_INFORMATION PROVIDED:_
◇ ◇ ◇
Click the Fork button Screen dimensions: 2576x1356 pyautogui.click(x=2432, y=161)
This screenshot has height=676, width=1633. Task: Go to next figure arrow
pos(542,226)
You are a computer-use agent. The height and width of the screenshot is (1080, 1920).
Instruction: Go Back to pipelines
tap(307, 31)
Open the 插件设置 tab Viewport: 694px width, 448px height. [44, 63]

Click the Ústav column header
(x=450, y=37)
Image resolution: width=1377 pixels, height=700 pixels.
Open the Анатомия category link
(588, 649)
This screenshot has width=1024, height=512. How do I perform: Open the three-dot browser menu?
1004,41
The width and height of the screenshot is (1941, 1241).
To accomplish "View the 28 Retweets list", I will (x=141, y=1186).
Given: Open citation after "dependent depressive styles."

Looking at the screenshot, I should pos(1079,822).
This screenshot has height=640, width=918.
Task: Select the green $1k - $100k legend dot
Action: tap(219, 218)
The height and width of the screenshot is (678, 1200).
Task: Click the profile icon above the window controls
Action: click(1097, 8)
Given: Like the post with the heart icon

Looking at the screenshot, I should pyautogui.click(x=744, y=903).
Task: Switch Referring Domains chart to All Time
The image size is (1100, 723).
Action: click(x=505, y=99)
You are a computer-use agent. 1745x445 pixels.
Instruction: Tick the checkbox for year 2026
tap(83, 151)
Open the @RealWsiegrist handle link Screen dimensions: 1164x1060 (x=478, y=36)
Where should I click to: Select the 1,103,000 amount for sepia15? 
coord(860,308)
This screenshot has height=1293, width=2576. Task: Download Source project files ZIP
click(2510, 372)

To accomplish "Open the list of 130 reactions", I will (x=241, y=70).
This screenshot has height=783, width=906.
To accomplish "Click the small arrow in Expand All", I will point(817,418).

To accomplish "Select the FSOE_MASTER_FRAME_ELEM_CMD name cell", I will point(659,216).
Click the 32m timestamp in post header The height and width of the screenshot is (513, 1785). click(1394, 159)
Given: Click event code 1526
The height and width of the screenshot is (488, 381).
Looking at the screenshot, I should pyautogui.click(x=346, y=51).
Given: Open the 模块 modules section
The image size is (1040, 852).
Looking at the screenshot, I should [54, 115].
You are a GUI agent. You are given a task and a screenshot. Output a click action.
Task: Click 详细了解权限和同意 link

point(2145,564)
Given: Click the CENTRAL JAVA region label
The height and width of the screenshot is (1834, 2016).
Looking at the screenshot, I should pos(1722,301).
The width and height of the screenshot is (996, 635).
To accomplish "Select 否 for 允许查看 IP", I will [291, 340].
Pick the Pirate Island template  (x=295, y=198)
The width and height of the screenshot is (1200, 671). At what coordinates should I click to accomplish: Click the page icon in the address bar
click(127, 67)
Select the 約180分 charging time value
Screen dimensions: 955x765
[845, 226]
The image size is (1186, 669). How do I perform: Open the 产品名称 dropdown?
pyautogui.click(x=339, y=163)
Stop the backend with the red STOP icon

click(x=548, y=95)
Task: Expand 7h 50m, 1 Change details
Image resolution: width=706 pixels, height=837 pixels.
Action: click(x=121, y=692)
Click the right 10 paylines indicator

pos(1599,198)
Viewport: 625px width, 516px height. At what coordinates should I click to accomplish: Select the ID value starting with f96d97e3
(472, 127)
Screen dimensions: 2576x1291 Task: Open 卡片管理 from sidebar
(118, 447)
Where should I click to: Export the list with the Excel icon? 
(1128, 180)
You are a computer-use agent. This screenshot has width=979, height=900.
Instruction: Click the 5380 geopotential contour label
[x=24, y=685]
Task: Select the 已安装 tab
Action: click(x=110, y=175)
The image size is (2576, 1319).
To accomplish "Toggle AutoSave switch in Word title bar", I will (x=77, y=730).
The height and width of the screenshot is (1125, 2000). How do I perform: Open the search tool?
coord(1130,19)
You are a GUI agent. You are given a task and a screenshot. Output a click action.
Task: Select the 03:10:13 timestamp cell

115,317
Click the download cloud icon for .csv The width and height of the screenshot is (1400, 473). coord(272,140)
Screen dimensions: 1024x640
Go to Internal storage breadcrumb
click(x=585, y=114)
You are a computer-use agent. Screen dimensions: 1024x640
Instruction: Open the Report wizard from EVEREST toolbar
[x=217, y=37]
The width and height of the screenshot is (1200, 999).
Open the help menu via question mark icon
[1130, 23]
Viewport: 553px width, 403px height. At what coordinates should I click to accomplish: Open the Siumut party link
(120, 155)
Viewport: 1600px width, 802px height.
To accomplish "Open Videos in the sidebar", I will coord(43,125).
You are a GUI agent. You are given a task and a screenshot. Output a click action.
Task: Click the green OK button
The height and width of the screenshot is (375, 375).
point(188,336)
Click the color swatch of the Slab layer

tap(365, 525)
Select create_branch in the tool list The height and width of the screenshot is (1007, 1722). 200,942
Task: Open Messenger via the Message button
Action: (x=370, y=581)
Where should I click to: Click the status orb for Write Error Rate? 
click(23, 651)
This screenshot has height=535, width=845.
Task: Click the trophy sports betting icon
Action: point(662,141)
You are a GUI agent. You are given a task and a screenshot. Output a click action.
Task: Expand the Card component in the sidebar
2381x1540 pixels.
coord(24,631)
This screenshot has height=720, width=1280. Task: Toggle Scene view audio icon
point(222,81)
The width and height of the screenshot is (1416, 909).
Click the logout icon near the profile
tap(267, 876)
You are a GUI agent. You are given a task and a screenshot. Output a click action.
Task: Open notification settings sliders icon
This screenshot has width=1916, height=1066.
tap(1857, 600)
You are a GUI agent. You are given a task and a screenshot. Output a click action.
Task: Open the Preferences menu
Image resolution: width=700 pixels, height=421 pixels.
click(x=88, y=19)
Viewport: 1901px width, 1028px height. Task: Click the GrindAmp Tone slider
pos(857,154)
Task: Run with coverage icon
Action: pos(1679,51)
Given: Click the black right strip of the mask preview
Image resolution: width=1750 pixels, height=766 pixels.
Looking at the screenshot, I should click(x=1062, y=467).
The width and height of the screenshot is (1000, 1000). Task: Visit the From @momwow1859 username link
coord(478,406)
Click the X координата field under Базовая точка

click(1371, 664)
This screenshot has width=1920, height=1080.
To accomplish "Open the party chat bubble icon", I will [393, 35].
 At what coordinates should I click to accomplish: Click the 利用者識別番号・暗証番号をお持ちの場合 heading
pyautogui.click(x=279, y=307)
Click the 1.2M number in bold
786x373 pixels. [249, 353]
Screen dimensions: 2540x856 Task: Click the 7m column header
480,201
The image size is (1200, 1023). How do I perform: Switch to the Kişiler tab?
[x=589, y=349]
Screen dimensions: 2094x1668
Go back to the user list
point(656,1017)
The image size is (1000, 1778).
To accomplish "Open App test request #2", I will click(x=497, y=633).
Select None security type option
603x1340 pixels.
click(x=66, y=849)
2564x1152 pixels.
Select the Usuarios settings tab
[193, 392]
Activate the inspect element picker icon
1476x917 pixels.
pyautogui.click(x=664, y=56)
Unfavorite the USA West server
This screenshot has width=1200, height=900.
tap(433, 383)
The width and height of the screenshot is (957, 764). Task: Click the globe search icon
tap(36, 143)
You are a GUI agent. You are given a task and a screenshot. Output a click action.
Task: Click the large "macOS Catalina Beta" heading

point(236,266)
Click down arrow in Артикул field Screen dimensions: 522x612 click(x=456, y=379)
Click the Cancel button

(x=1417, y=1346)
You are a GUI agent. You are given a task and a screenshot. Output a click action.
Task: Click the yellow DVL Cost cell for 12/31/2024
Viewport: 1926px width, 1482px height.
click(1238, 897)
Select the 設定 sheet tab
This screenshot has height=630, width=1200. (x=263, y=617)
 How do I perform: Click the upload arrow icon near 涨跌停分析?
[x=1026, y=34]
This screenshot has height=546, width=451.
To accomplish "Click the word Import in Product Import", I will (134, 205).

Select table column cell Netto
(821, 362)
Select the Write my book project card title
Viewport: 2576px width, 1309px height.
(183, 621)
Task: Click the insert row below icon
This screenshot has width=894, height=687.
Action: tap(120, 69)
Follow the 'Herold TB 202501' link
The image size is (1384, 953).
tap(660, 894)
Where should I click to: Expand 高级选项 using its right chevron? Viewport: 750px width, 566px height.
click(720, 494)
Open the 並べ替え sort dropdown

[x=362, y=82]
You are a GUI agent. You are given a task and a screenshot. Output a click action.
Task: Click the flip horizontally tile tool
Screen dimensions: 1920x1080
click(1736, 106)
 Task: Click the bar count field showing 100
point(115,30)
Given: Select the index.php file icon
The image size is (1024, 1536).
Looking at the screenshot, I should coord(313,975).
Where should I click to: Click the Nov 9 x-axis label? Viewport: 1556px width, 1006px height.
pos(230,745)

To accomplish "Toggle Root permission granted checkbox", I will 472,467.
◇ ◇ ◇
Start at the line that has "Viewport: 1600px width, 802px height." and stop after the line that has "click(1371, 664)". Write out only those lines again, swapping "sidebar" for "side panel" and leaving everything else the same.

Viewport: 1600px width, 802px height.
To accomplish "Open Videos in the side panel", I will coord(43,125).
You are a GUI agent. You are given a task and a screenshot. Output a click action.
Task: Click the green OK button
The height and width of the screenshot is (375, 375).
point(188,336)
Click the color swatch of the Slab layer

tap(365, 525)
Select create_branch in the tool list The height and width of the screenshot is (1007, 1722). 200,942
Task: Open Messenger via the Message button
Action: (x=370, y=581)
Where should I click to: Click the status orb for Write Error Rate? 
click(23, 651)
This screenshot has height=535, width=845.
Task: Click the trophy sports betting icon
Action: point(662,141)
You are a GUI agent. You are given a task and a screenshot. Output a click action.
Task: Expand the Card component in the side panel
2381x1540 pixels.
coord(24,631)
This screenshot has height=720, width=1280. Task: Toggle Scene view audio icon
point(222,81)
The width and height of the screenshot is (1416, 909).
Click the logout icon near the profile
tap(267, 876)
You are a GUI agent. You are given a task and a screenshot. Output a click action.
Task: Open notification settings sliders icon
This screenshot has width=1916, height=1066.
tap(1857, 600)
You are a GUI agent. You are given a task and a screenshot. Output a click action.
Task: Open the Preferences menu
Image resolution: width=700 pixels, height=421 pixels.
click(x=88, y=19)
Viewport: 1901px width, 1028px height. Task: Click the GrindAmp Tone slider
pos(857,154)
Task: Run with coverage icon
Action: pos(1679,51)
Given: Click the black right strip of the mask preview
Image resolution: width=1750 pixels, height=766 pixels.
Looking at the screenshot, I should click(x=1062, y=467).
The width and height of the screenshot is (1000, 1000). Task: Visit the From @momwow1859 username link
coord(478,406)
Click the X координата field under Базовая точка

click(1371, 664)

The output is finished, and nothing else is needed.